Currently str() takes up to 3 arguments. All are optional and positional-or-keyword. All combinations are valid:

str()
str(object=object)
str(object=buffer, encoding=encoding)
str(object=buffer, errors=errors)
str(object=buffer, encoding=encoding, errors=errors)
str(encoding=encoding)
str(errors=errors)
str(encoding=encoding, errors=errors)

The last three are especially surprising. If you do not specify an object, str() ignores values of encoding and errors and returns an empty string.

bytes() and bytearray() are more limited. Valid combinations are:

bytes()
bytes(source=object)
bytes(source=string, encoding=encoding)
bytes(source=string, encoding=encoding, errors=errors)

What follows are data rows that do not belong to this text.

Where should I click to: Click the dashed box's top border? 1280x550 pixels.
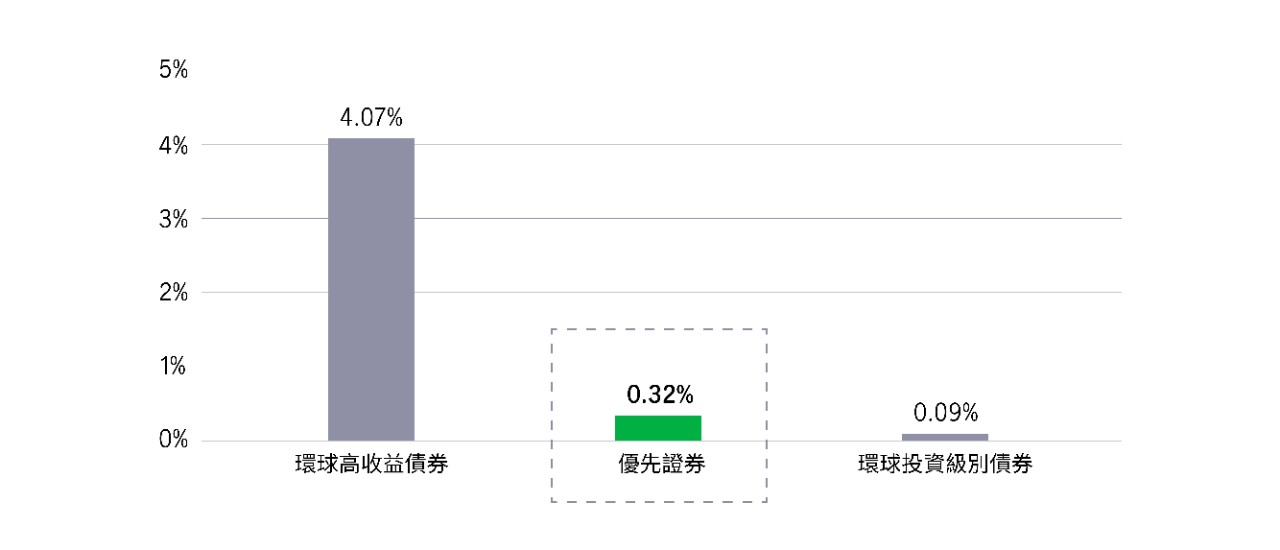(659, 329)
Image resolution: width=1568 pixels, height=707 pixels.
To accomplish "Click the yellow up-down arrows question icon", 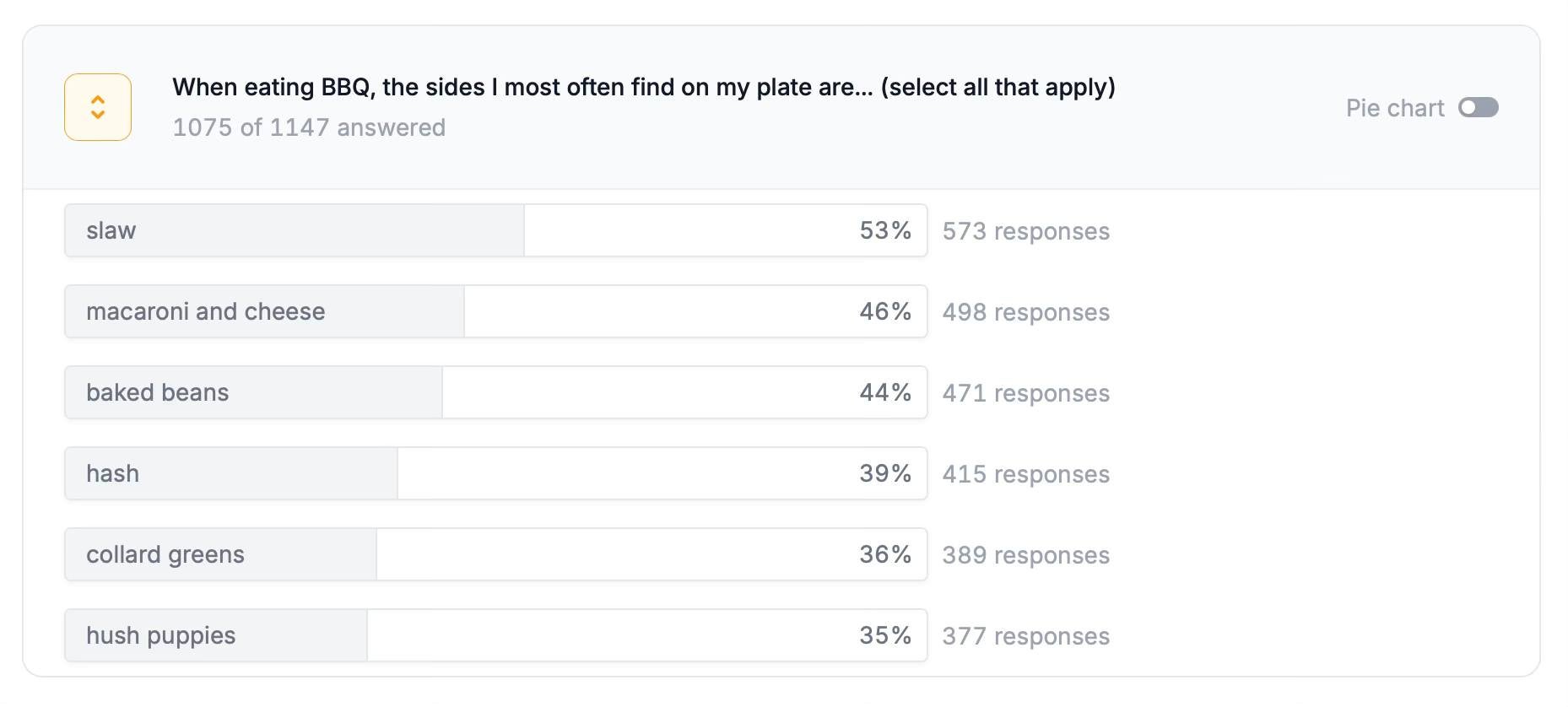I will coord(98,107).
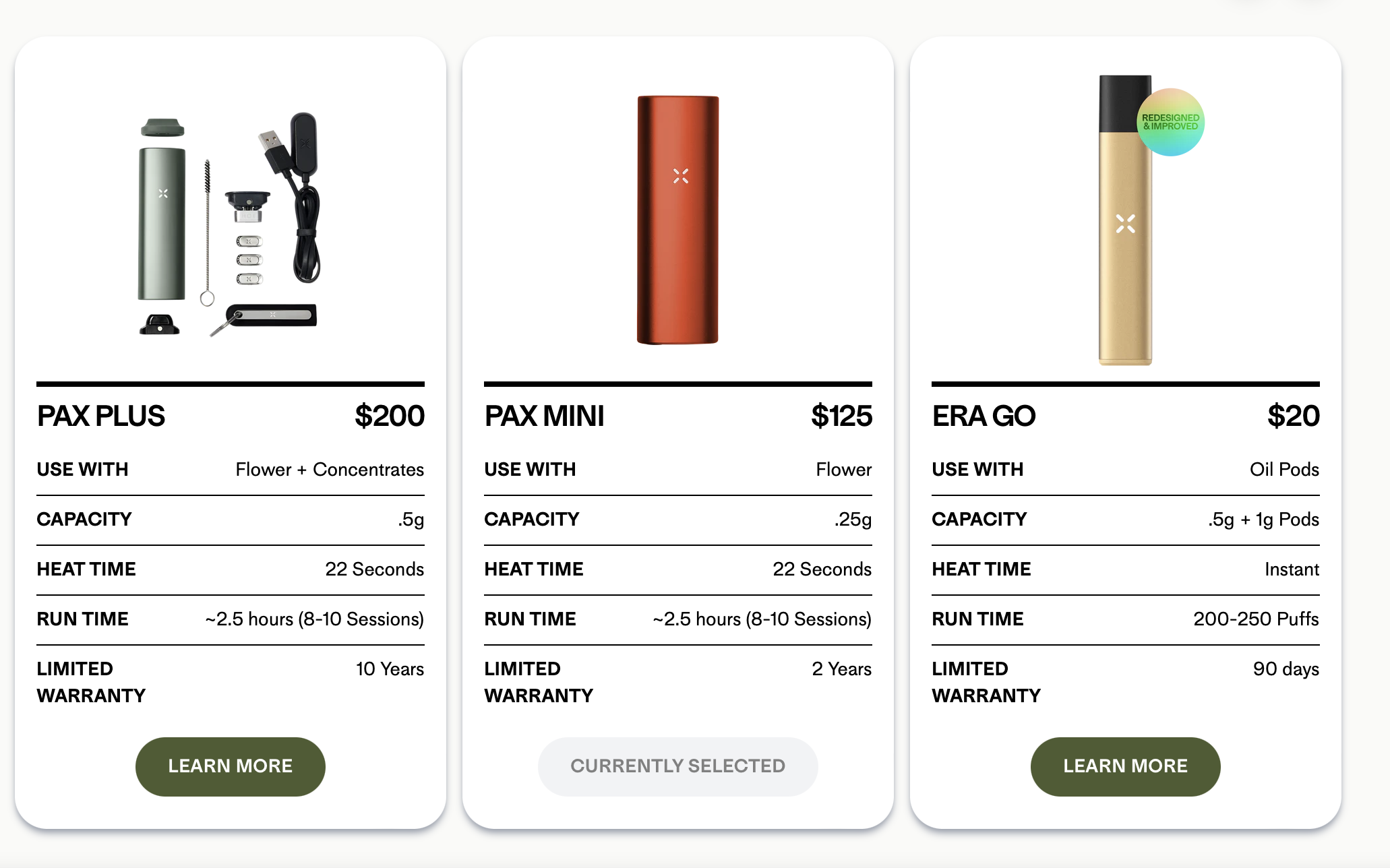Image resolution: width=1390 pixels, height=868 pixels.
Task: Click the PAX PLUS title heading
Action: coord(101,416)
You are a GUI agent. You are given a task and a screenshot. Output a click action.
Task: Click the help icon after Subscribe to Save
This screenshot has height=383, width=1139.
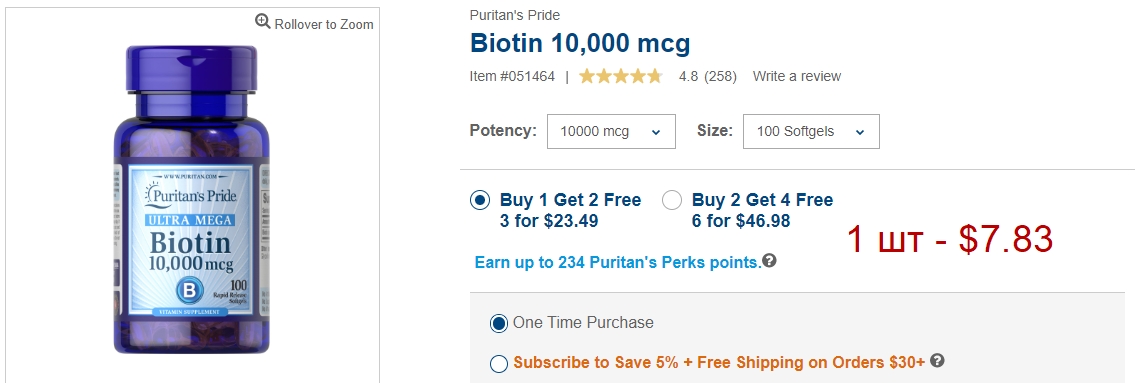tap(937, 360)
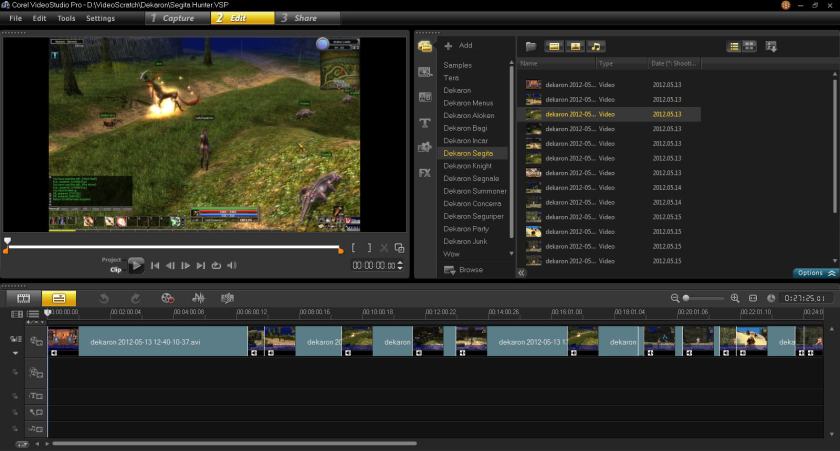Open the Title library (T icon)
840x451 pixels.
click(x=425, y=122)
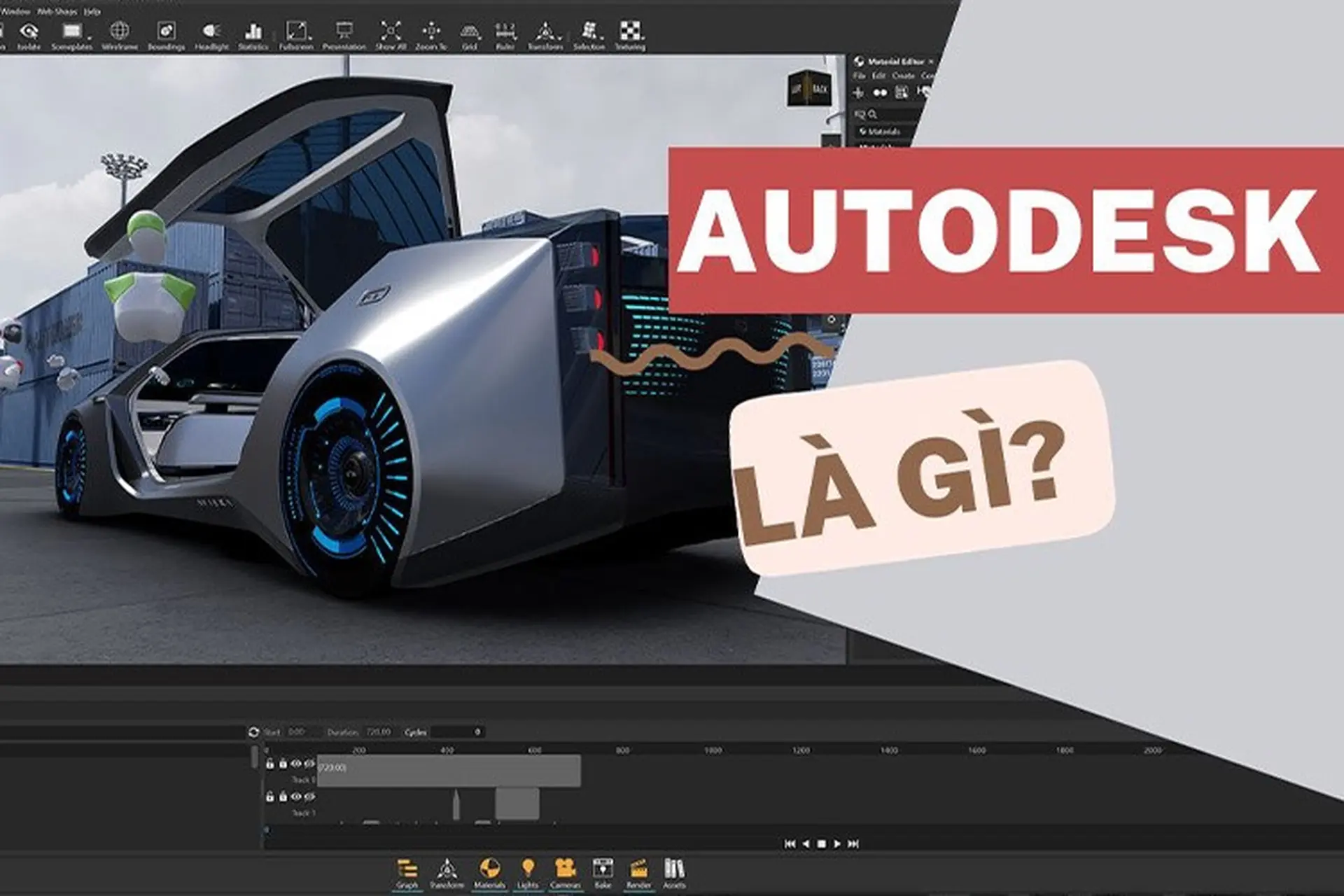Toggle visibility of Track 0 with its eye icon

pos(297,764)
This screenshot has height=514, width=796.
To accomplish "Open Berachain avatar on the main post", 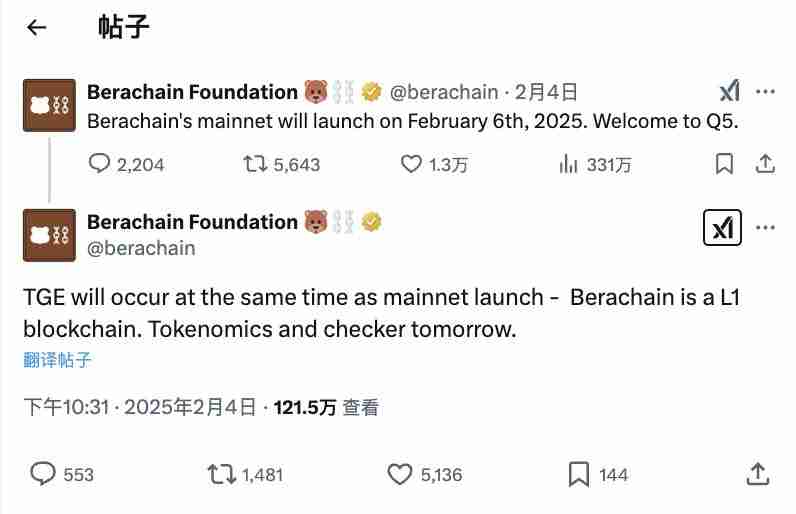I will pyautogui.click(x=49, y=235).
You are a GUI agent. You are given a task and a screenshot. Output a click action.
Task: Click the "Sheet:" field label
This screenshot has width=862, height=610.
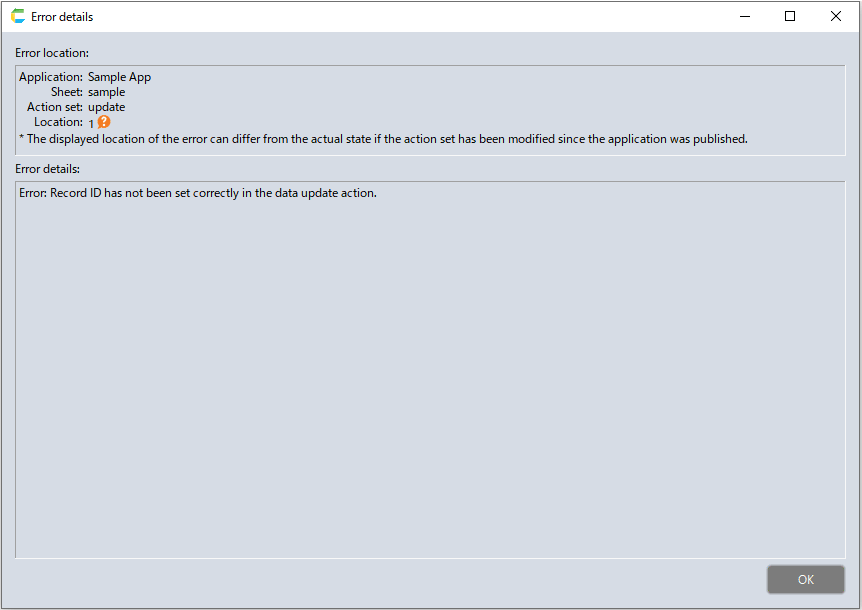[x=67, y=92]
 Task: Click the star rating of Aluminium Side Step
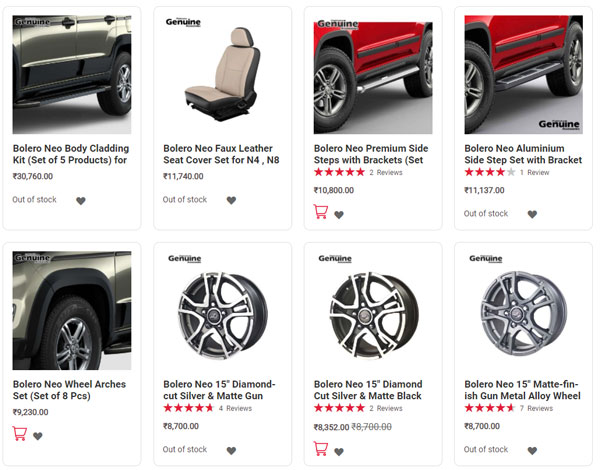[489, 172]
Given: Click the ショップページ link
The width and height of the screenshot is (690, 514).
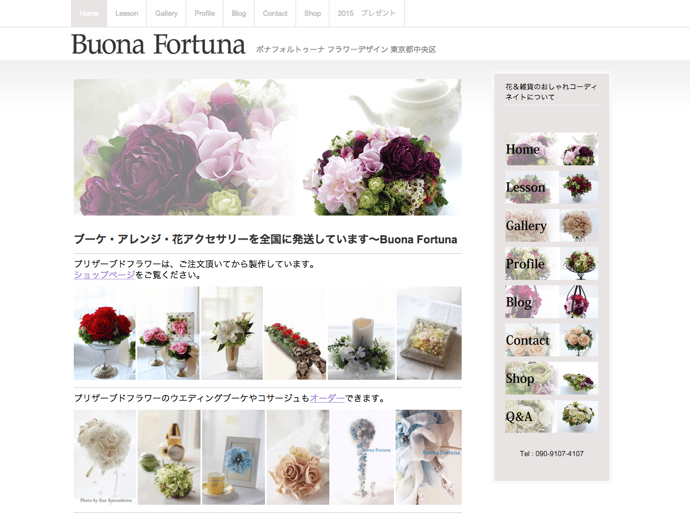Looking at the screenshot, I should [x=104, y=275].
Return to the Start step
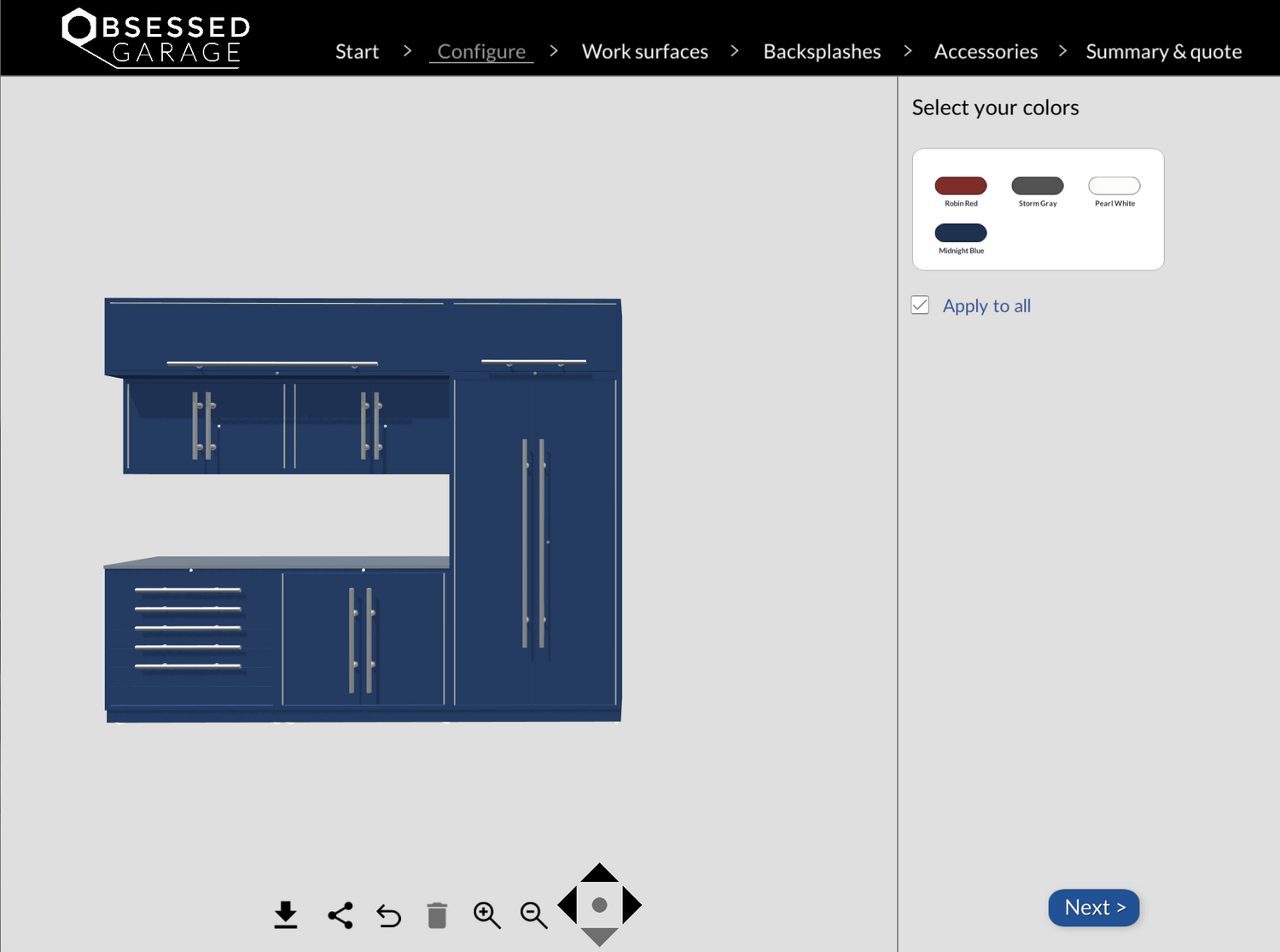The width and height of the screenshot is (1280, 952). pos(357,52)
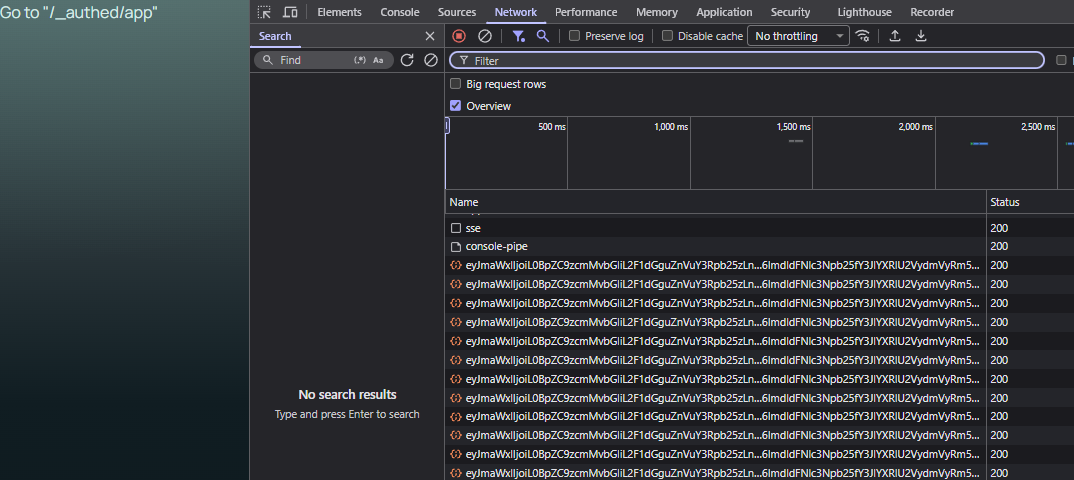Toggle regular expression in search Find box
The image size is (1074, 480).
pos(360,60)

I propose several changes:

1. Forbids calling str() without object if encoding or errors are specified. It is very unlikely that this can break a real code, so I propose to make it an error without a deprecation period.

2. Make the first parameter of str(), bytes() and bytearray() positional-only. Originally this feature was an implementation artifact: before 3.6 parameters of a C implemented function should be either all positional-only (if used PyArg_ParseTuple), or all keyword (if used PyArg_ParseTupleAndKeywords). So str(), bytes() and bytearray() accepted the first parameter by keyword. We already made similar changes for int(), float(), etc: int(x=42) no longer works.

Unlikely str(object=object) is used in a real code, so we can skip a deprecation period for this change too.

3. Make encoding required if errors is specified in str(). This will reduce the number of possible combinations, makes str() more similar to bytes() and bytearray() and simplify the mental model: if encoding is specified, then we decode, and the first argument must be a bytes-like object, otherwise we convert an object to a string using __str__.